• [Your instructions]
For every record, give an exact copy that has no pictures in it.

*** Block opens ***

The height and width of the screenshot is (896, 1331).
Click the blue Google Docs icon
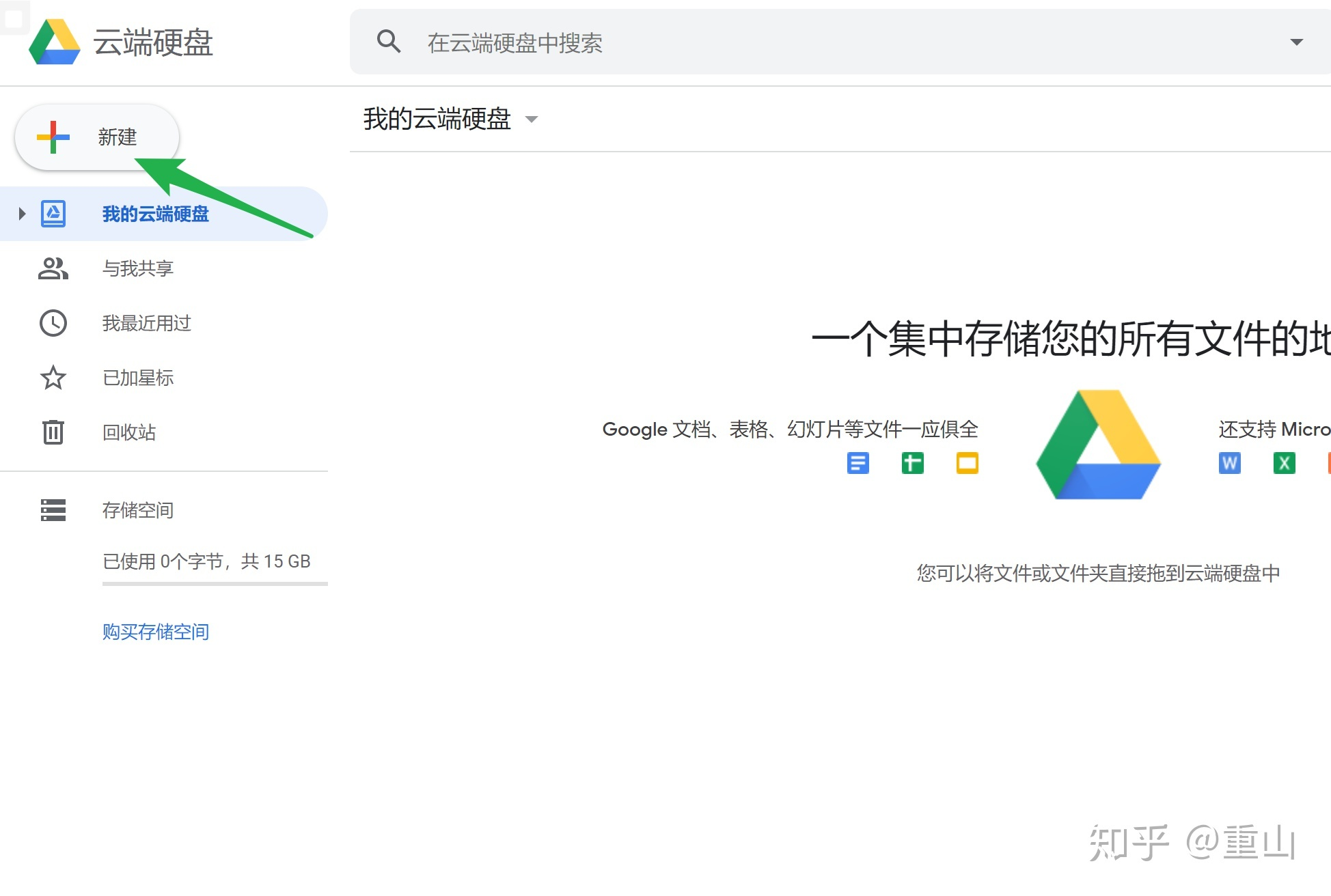pyautogui.click(x=857, y=463)
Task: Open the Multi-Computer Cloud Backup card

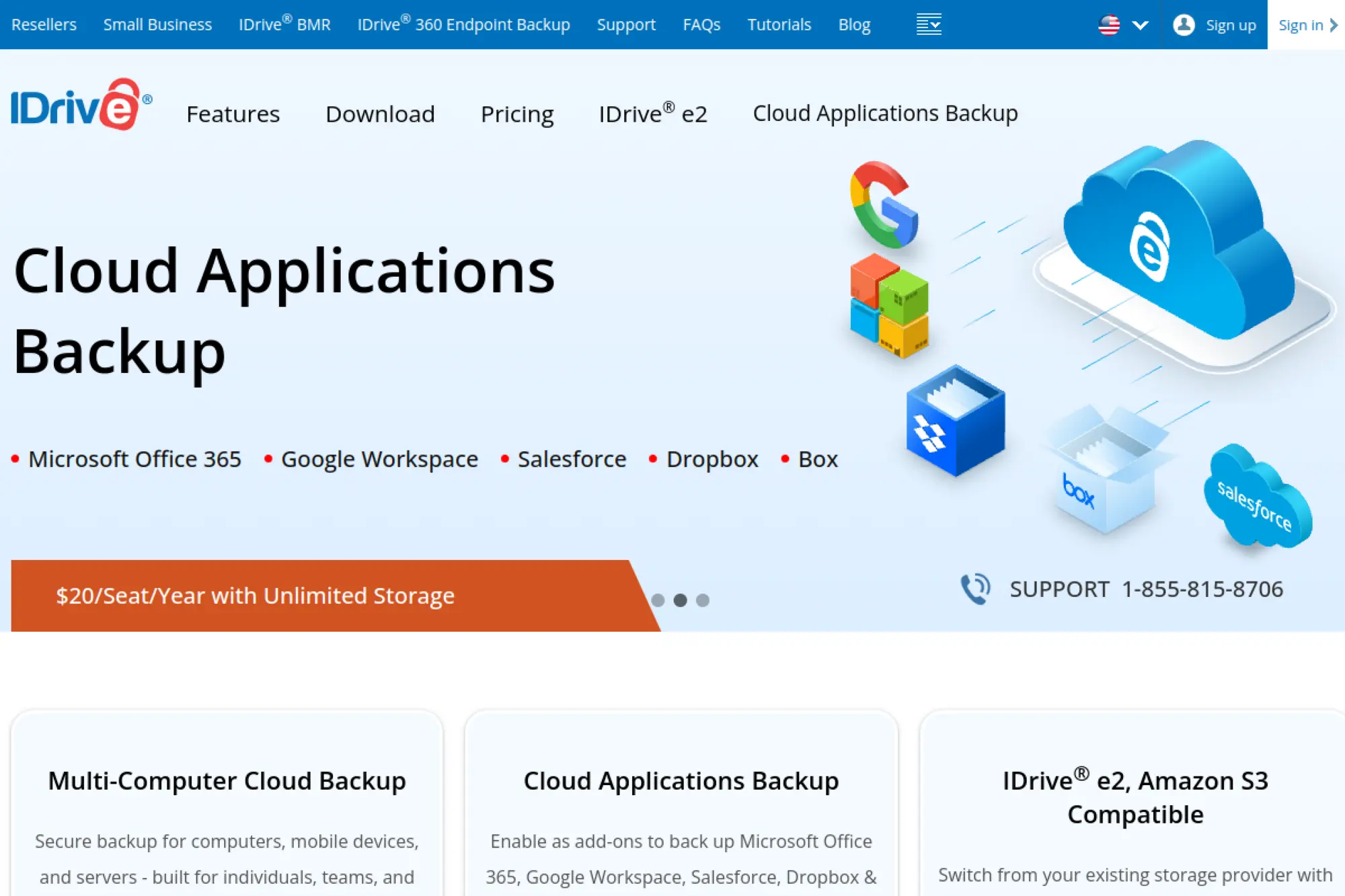Action: click(227, 780)
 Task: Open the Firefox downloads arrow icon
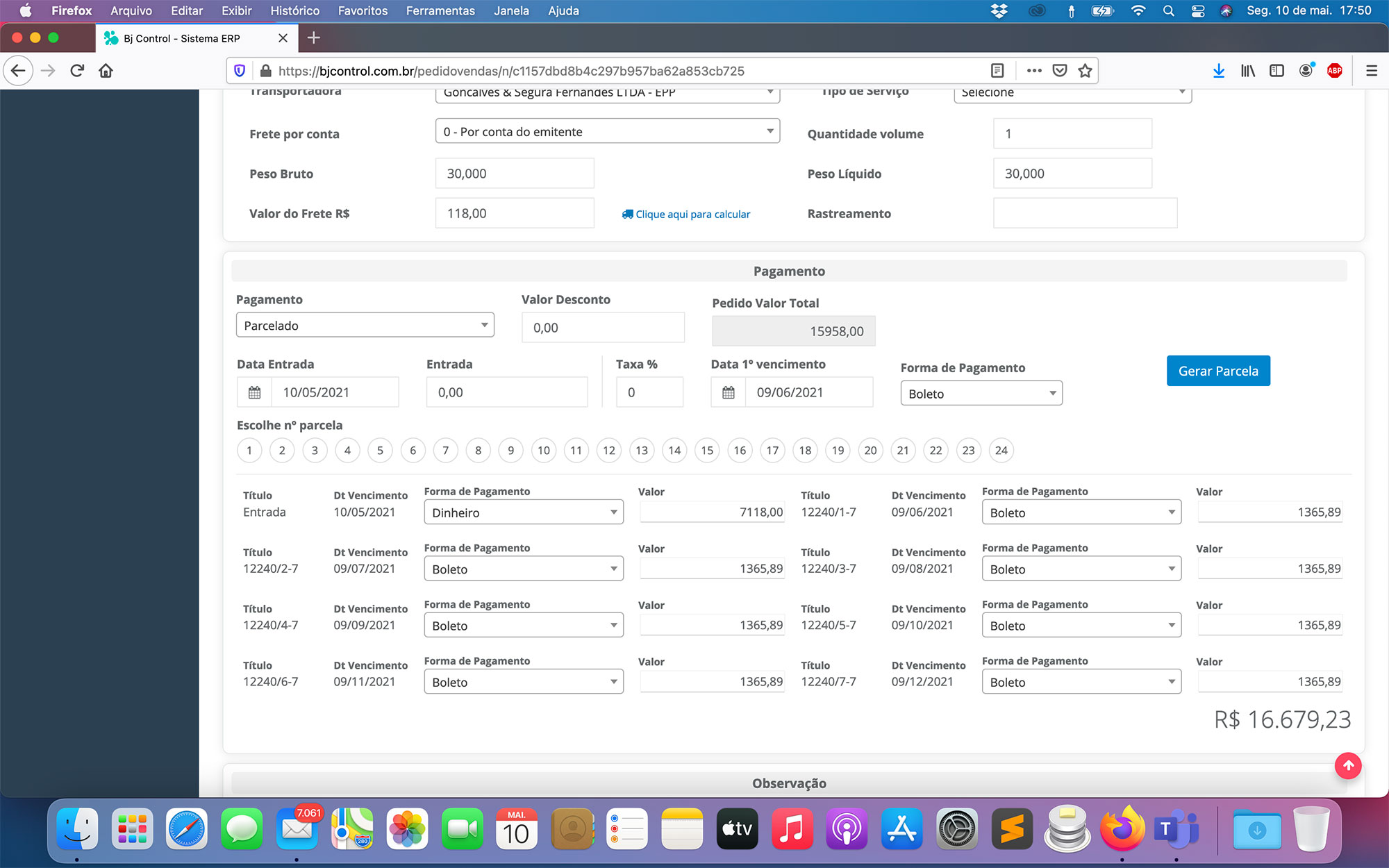(1218, 71)
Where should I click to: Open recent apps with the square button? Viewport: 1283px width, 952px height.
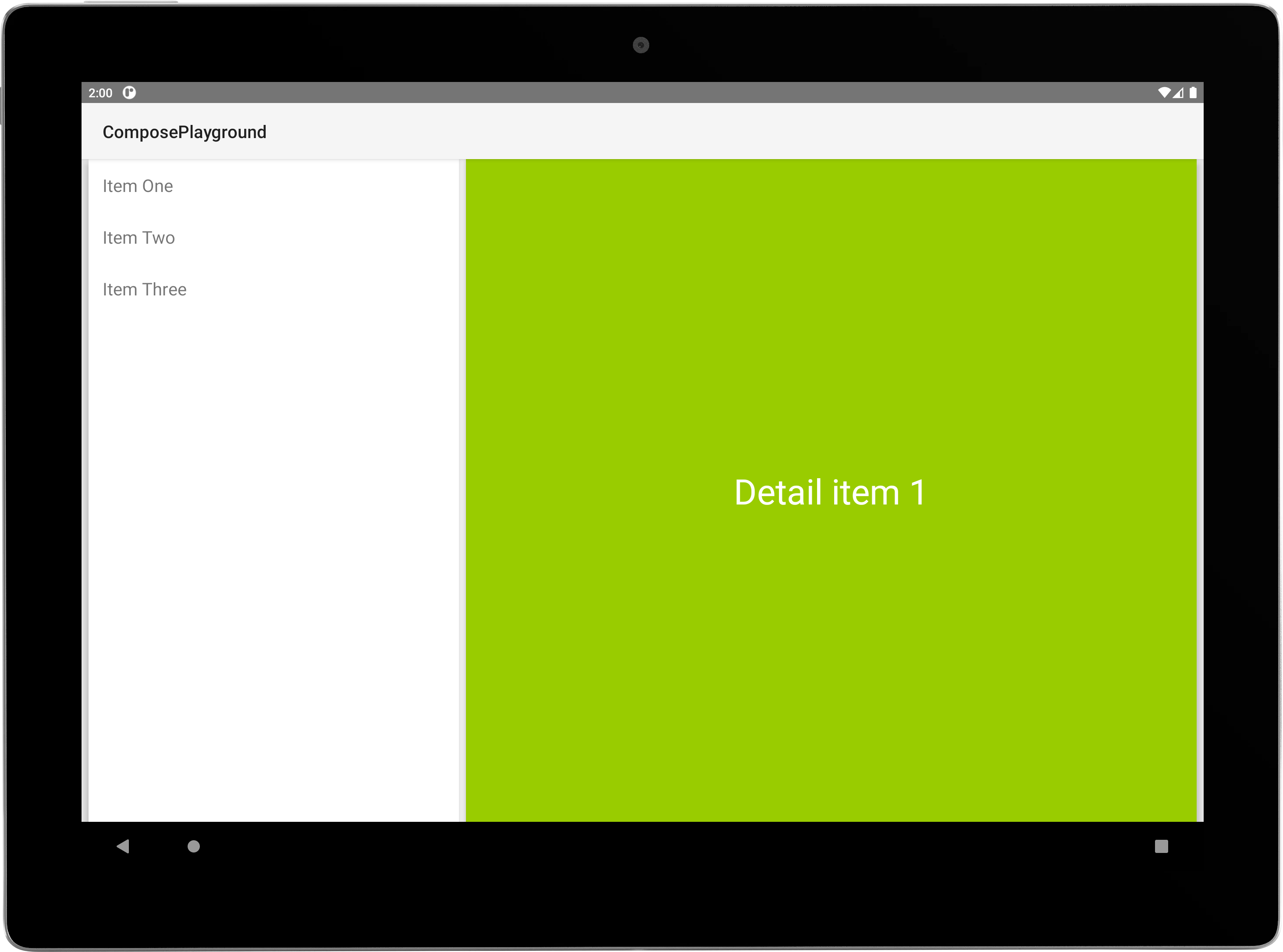point(1161,846)
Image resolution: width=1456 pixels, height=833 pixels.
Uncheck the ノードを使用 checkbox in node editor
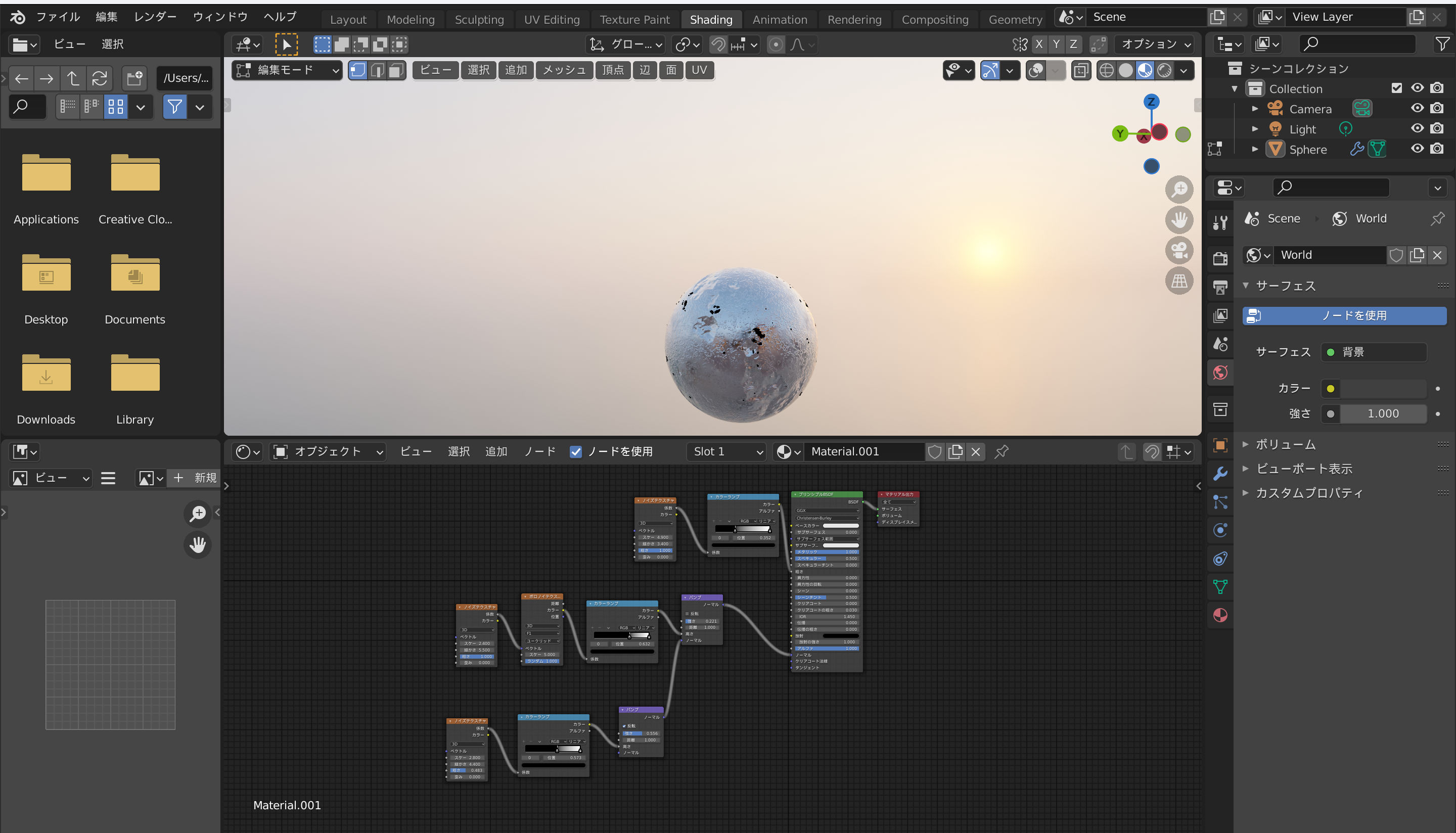coord(575,452)
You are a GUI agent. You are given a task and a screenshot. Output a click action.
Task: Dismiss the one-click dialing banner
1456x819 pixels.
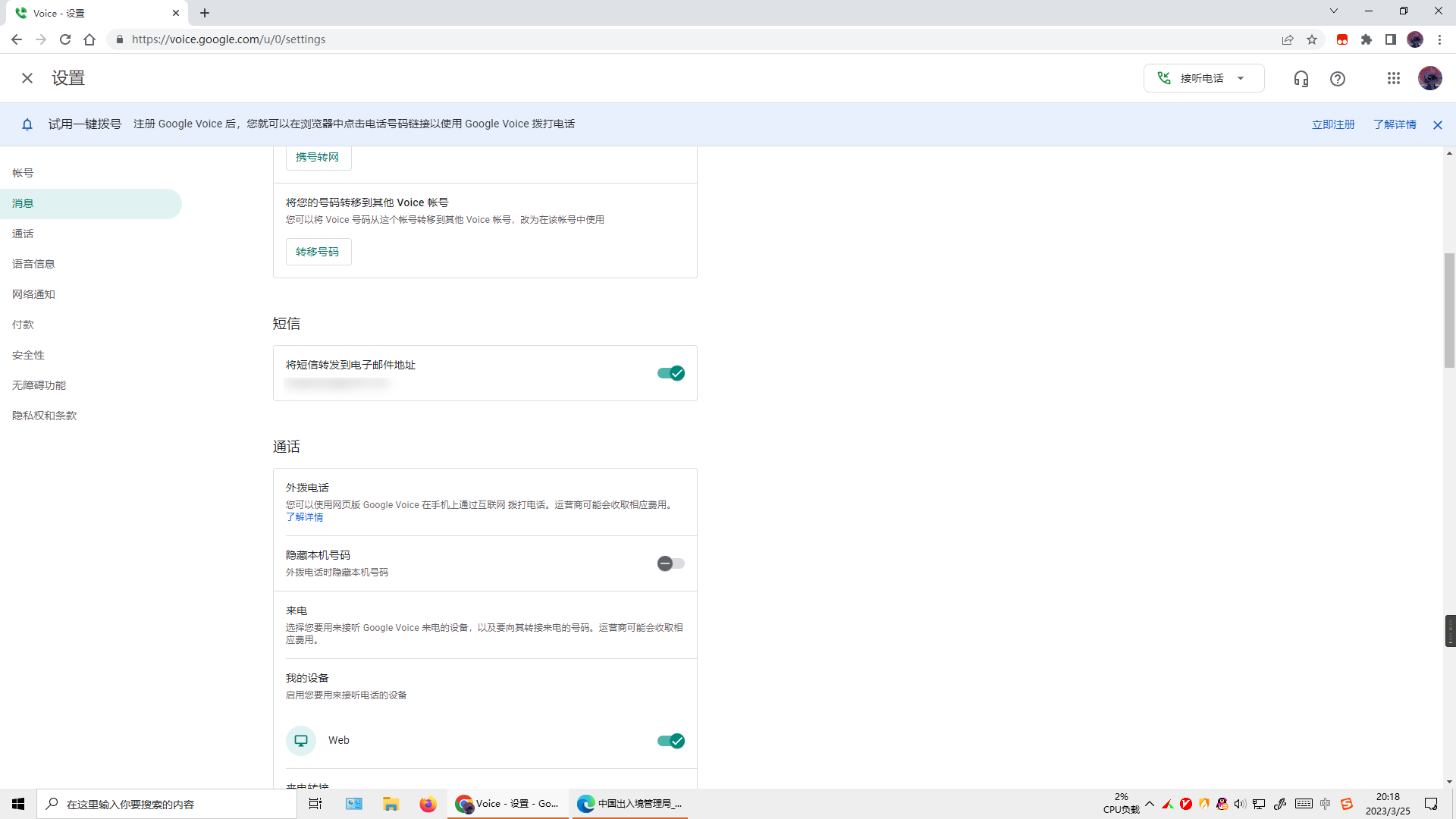click(1438, 125)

*** Block closes ***

• [Solved problem]
The height and width of the screenshot is (896, 1331).
Click the blue Google Docs icon
pyautogui.click(x=857, y=463)
Task: Open the Multi-Computer Cloud Backup card

Action: click(227, 780)
 Task: Open the Firefox downloads arrow icon
(1218, 71)
Where should I click to: Open recent apps with the square button? Viewport: 1283px width, 952px height.
point(1161,846)
Image resolution: width=1456 pixels, height=833 pixels.
Uncheck the ノードを使用 checkbox in node editor
coord(575,452)
You are a GUI agent. You are given a task and a screenshot. Output a click action.
Task: Dismiss the one-click dialing banner
1456x819 pixels.
click(1438, 125)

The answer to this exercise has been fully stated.